Entscheidungsstichwort (Thema)
Vorzeitige Rückgabe einer Mietwohnung: Verpflichtung des Vermieters zur Neuvermietung vor Vertragsende
Leitsatz (amtlich)
Bei vorzeitiger Rückgabe einer Wohnung ist der Vermieter jedenfalls dann verpflichtet, sich um eine Neuvermietung vor Vertragsende zu bemühen, wenn es sich um nachgefragten Wohnraum handelt, für den er zudem Wartelisten führt.
Tatbestand
(aus Wohnungswirtschaft & Mietrecht WuM)
Die beklagte Mieterin kündigte das Mietverhältnis wegen Vertragsverletzung ohne Einhaltung einer Kündigungsfrist zum 31.3.1993, gab die Wohnung an diesem Tag zurück und zahlte fortan keinen Mietzins mehr. Die Vermieterin akzeptierte die Kündigung nur als ordentliche Kündigung zum 30.6.1993. Sie vermietete die Wohnung zum 15.8.1993 neu. Ihre auf Zahlung des auf den bis dahin verstrichenen Zeitraum entfallenden Mietzinses gerichtete Klage hatte vor dem AG Schöneberg nur für die Monate April bis Juni 1993 Erfolg. Die Berufung der Beklagten führte zur vollständigen Klageabweisung.
Entscheidungsgründe
Die Klägerin hat keinen Anspruch auf Mietzinszahlung aus § 535 BGB ab April 1993, weil das Mietverhältnis seit dem 31.3.1993 beendet ist. Die Beklagte war gemäß § 554a BGB berechtigt, das Mietverhältnis fristlos zu beenden. (wird ausgeführt)

**ERFASSTE DATEN**
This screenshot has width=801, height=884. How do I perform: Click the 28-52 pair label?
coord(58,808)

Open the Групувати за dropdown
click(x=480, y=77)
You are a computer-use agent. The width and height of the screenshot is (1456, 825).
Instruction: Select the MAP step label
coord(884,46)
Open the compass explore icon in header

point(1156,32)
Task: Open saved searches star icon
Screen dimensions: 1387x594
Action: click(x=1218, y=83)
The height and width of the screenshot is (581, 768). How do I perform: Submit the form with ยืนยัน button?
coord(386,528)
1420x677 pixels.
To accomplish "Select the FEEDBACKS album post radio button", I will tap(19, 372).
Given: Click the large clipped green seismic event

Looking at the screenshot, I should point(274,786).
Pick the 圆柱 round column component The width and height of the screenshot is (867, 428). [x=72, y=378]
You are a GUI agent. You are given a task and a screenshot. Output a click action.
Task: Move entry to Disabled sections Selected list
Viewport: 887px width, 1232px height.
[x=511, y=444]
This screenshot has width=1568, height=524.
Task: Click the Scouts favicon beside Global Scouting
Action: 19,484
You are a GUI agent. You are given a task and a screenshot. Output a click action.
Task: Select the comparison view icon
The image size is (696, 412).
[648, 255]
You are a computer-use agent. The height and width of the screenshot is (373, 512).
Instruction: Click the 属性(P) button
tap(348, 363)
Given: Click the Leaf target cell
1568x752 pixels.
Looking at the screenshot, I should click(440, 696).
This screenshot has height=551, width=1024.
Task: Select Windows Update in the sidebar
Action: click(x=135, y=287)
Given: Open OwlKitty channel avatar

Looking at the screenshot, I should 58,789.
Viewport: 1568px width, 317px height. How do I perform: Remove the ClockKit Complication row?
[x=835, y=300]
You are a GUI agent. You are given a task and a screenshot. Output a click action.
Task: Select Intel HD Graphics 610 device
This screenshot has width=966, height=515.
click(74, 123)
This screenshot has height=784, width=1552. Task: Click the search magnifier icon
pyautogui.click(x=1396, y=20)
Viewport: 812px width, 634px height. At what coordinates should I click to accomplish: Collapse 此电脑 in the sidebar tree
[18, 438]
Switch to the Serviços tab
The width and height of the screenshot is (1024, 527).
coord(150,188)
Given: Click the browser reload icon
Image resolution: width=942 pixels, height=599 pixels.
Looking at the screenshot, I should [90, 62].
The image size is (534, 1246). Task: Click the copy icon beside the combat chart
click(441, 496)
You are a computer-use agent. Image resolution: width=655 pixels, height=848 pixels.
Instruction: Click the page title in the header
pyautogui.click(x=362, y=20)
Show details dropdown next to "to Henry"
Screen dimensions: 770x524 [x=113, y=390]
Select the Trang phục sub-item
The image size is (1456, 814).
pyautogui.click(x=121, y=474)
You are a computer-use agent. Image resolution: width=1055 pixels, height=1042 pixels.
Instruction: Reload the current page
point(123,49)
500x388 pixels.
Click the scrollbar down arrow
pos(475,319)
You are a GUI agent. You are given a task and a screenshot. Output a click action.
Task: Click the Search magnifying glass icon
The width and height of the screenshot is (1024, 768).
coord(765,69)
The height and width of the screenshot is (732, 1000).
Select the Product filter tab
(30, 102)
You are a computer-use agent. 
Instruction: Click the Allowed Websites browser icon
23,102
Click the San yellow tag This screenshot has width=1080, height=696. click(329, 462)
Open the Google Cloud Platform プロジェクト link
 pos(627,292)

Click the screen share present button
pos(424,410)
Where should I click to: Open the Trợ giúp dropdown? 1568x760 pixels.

**ZU BEARBEITENDE AUFGABEN**
a. Zu welchem Datum hat die Vermieterin die Wohnung laut dem Lesetext neu vermietet?
b. Schreiben Sie aus dem Lesetext alles von „Vorzeitige Rückgabe einer“ bis hinunter zu „zudem Wartelisten führt.“ wortgetreu ab.

**LÖSUNGEN**
a. Zum 15.8.1993.

b.
Vorzeitige Rückgabe einer Mietwohnung: Verpflichtung des Vermieters zur Neuvermietung vor Vertragsende
Leitsatz (amtlich)
Bei vorzeitiger Rückgabe einer Wohnung ist der Vermieter jedenfalls dann verpflichtet, sich um eine Neuvermietung vor Vertragsende zu bemühen, wenn es sich um nachgefragten Wohnraum handelt, für den er zudem Wartelisten führt.